陆承渊只觉得后背仿佛被重锤连续猛击,五脏六腑都在震荡。他死死趴在地上,脸埋在臂弯里,用斗篷紧紧裹住头部。即便隔着厚厚的布料,沙砾依然无孔不入,钻进领口、袖口,摩擦着皮肤,带来火辣辣的痛感。呼吸变得极其困难,每一口吸进来的都是滚烫的、充满沙尘的空气,呛得人只想咳嗽,却又不敢张嘴。
“啊——!”隐约传来一声短促的惨叫,旋即被风暴吞没。有人没抓稳,或者骆驼被吹动,被卷出了相对安全的凹陷区。
“拉住他!”是韩厉狂暴的吼声,混杂在风沙中几乎听不清。
陆承渊勉强睁开一条缝,七彩混沌之力在体表流转,艰难地抵御着沙暴的冲刷和侵蚀。他看到韩厉半个身子探了出去,一只手死死扣住沙地,另一只手攥着一条绳索,绳索另一端,一个模糊的人影在沙暴中翻滚。王撼山低吼着,像一块礁石般扑过去,用自己庞大的身躯挡在韩厉侧前方,为他分担部分冲击力。
又有几匹拴在外围的骆驼发出凄厉的哀鸣,绳索崩断,庞大的身躯竟被狂风掀得离地,翻滚着消失在黑暗的沙暴深处。
“稳住!都给我稳住!”陆承渊咬牙,将混沌之力催动到极限,努力维持着自身方圆丈许内的相对稳定,为身边的士兵提供一点点可怜的屏障。但这消耗巨大无比,在这天地之威面前,个人的力量显得如此渺小。

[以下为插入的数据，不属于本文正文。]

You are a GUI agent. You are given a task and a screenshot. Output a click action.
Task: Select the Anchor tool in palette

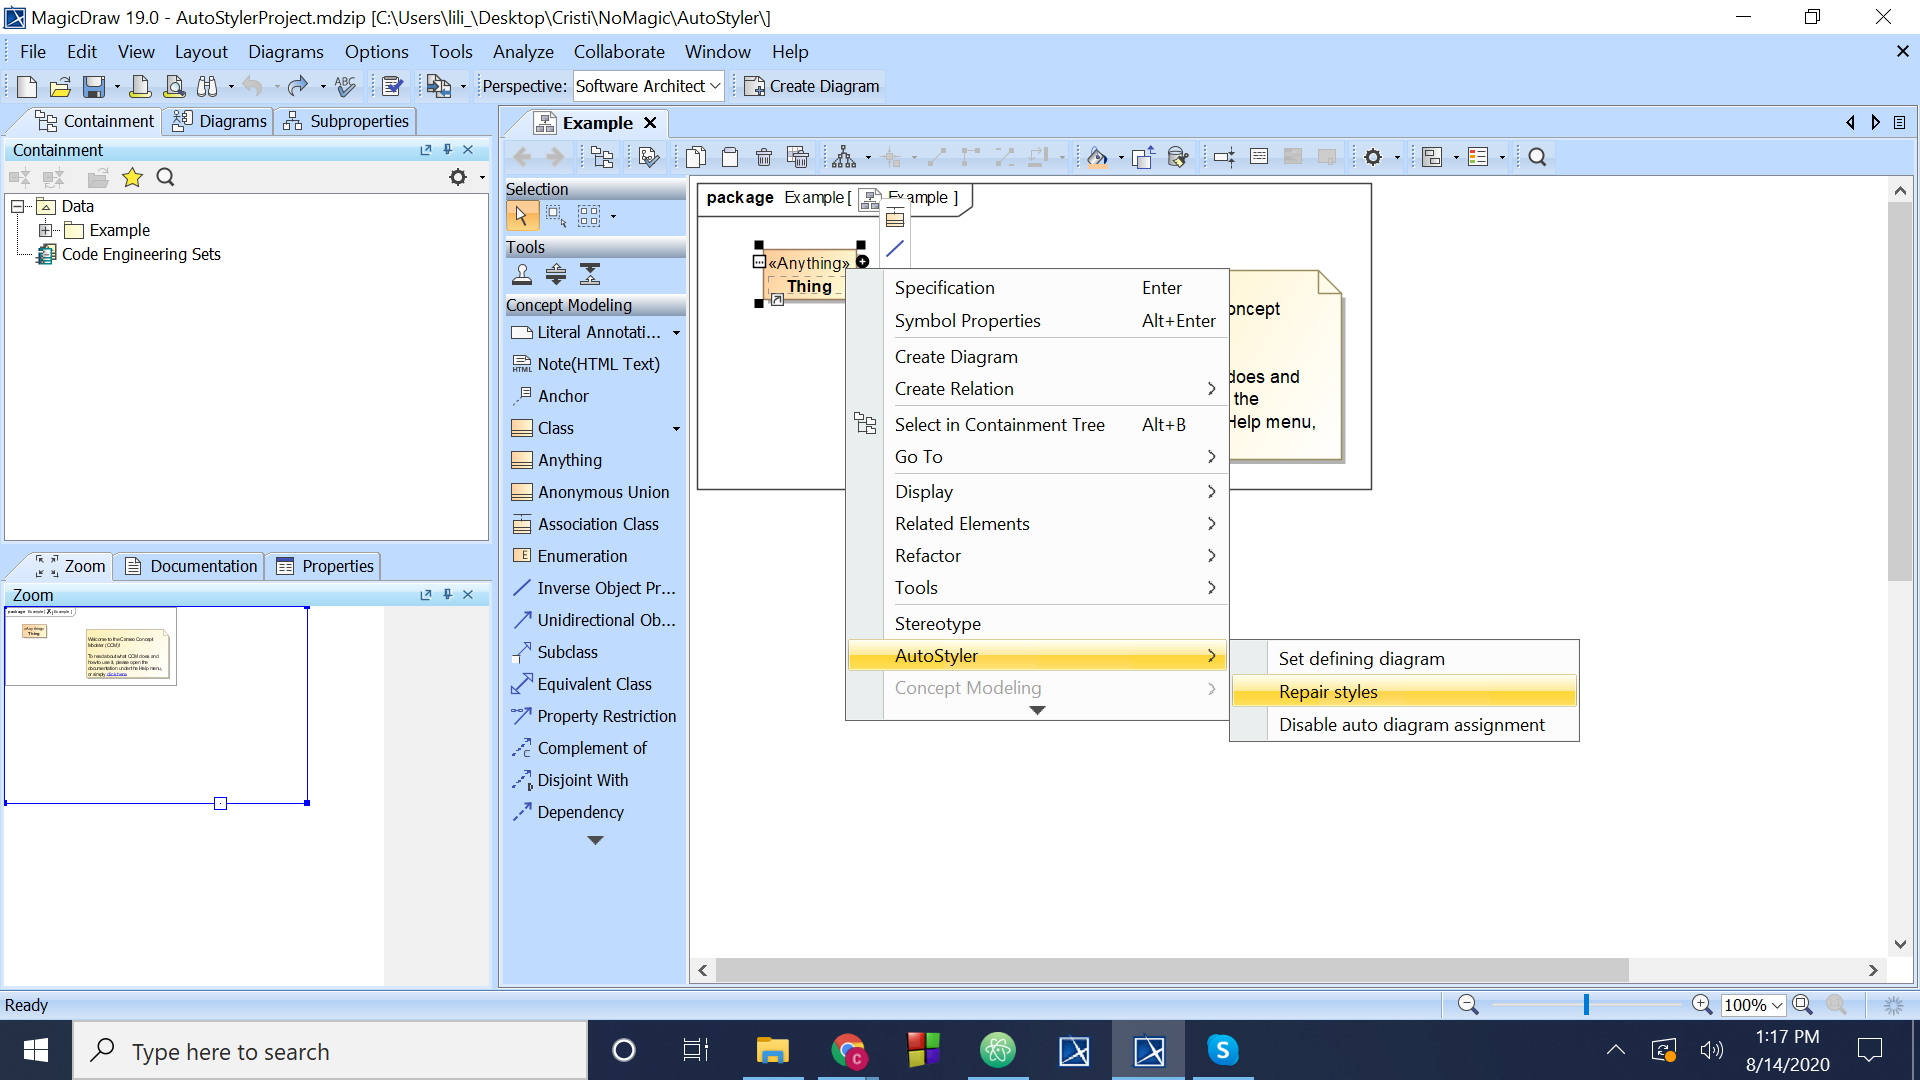[x=562, y=396]
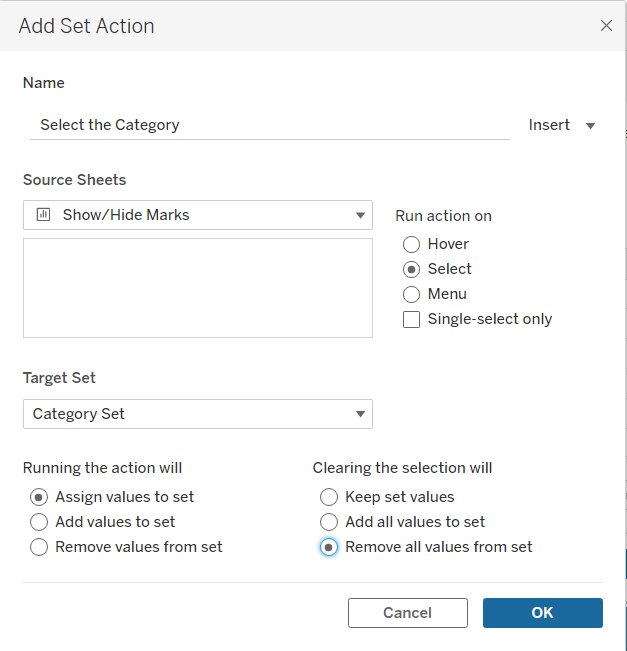Click inside the empty source sheets list box
The width and height of the screenshot is (627, 651).
[198, 288]
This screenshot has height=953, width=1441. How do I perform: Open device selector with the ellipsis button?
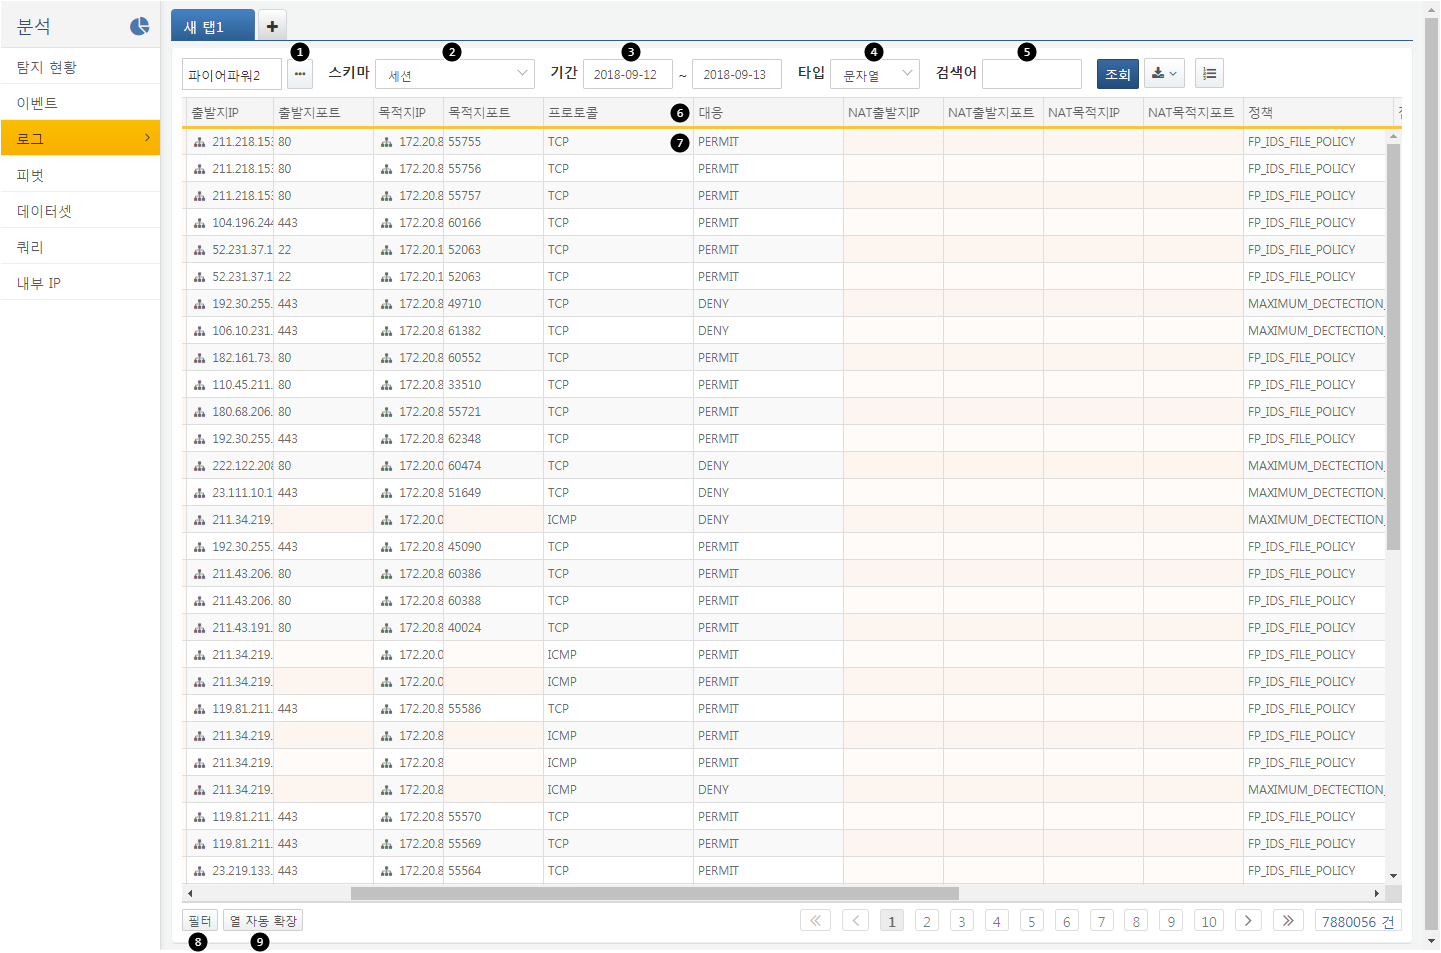pos(300,74)
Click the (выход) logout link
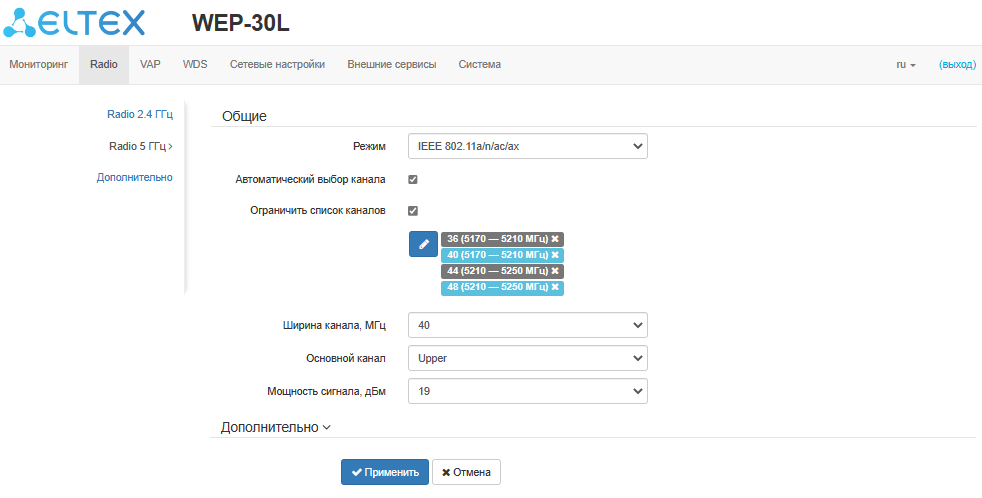The height and width of the screenshot is (498, 982). click(957, 64)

时间失去了意义。每一秒都像一个世纪般漫长。沙暴似乎永无止境,黑暗、轰鸣、挤压、窒息……各种极端的感觉交织在一起,考验着每个人生理和心理的极限。有人开始低声哭泣,有人开始祈祷,更多的人只是在麻木地坚持,将身体死死钉在沙地上。
不知过了多久,或许是一刻钟,或许是一个时辰,那毁灭一切的轰鸣和冲击力,终于开始减弱。黑暗渐渐褪去,重新能感觉到微弱的光线。狂风还在呼啸,但已不复之前的狂暴,沙砾的击打也不再那么致命。
陆承渊缓缓抬起头,抖落满头满身的沙土。眼前的世界让他心头一沉。
沙窝几乎被填平了一半。原本的凹陷变得浅了许多,许多人半截身子都埋在了新堆积的沙子里。外围用作屏障的骆驼,少了将近三分之一,剩下的也大多萎靡不振,身上布满血痕。空气中弥漫着浓重的尘土味和淡淡的血腥气。
“清点人数!救治伤员!”陆承渊的声音沙哑得厉害。
韩厉和王撼山从沙堆里爬出来,两人都灰头土脸,韩厉的手臂被沙砾划开数道口子,王撼山的后背衣衫破碎,露出
“大人!”李二脸上不知是血还是泥,踉跄着跑来,“初步清点……少了……少了九个人,还有十七个受伤,三个重伤!骆驼损失二十一匹!”
陆承渊闭上眼睛,深吸了一口依旧浑浊的空气。九个人,连惨叫都没能多发出一声,就这样消失在了沙暴里,尸骨无存。
他睁开眼,目光扫过劫后余生、人人带伤、眼神中还残留着恐惧的队伍。沙暴过去了,但“死亡之海”给他们上的第一课,如此残酷,如此真实。
“挖!把埋住的人挖出来!检查货物和水!”陆承渊的声音恢复了冷硬,“我们不能停在这里。沙暴改变了地形,标记可能被掩埋,我们必须尽快校正方向,找到下一处水源点。”
他走到沙窝边缘,眺望着风暴过后更显苍凉、沙丘完全变了模样的荒漠。天空依旧昏黄,但那股灭世般的威压已经散去。只有这无垠的黄沙,沉默地记录着刚才发生的一切,并随时准备着,吞噬更多。